§ Task details:
Wherever a line of the data contains "computer", copy that line.

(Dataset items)
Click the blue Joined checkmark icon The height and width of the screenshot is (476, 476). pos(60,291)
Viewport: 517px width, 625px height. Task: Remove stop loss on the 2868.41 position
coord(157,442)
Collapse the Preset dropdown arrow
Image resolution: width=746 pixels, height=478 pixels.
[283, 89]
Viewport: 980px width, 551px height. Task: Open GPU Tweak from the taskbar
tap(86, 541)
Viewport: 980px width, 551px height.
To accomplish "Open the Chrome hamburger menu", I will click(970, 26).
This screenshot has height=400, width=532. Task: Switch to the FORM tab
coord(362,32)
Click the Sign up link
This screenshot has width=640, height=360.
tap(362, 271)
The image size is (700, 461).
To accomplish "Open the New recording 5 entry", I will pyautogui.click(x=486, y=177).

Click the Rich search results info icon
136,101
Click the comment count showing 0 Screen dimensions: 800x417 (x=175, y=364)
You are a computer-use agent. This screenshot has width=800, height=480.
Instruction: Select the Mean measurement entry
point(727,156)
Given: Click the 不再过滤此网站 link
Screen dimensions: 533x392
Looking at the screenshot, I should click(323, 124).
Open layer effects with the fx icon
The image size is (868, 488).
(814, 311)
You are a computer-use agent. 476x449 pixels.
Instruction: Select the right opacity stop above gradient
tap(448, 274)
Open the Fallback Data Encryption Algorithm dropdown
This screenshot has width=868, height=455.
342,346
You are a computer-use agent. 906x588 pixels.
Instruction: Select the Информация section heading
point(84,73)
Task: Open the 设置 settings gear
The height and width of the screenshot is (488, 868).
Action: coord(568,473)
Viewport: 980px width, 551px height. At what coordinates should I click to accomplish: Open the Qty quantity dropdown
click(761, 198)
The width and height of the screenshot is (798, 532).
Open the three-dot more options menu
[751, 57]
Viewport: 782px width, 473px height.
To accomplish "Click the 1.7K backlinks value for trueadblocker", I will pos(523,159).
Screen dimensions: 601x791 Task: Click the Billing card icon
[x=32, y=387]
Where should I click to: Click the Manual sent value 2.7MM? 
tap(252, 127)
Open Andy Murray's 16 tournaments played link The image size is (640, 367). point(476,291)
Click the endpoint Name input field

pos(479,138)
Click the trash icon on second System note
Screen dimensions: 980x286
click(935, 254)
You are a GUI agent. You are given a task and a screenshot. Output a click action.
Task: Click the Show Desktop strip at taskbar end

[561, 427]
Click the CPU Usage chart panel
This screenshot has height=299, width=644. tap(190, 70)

§ Response to this task:
You are a computer-use agent. This screenshot has width=800, height=480.
You are a computer-use agent. 476x449 pixels.
You are a computer-use agent. 906x588 pixels.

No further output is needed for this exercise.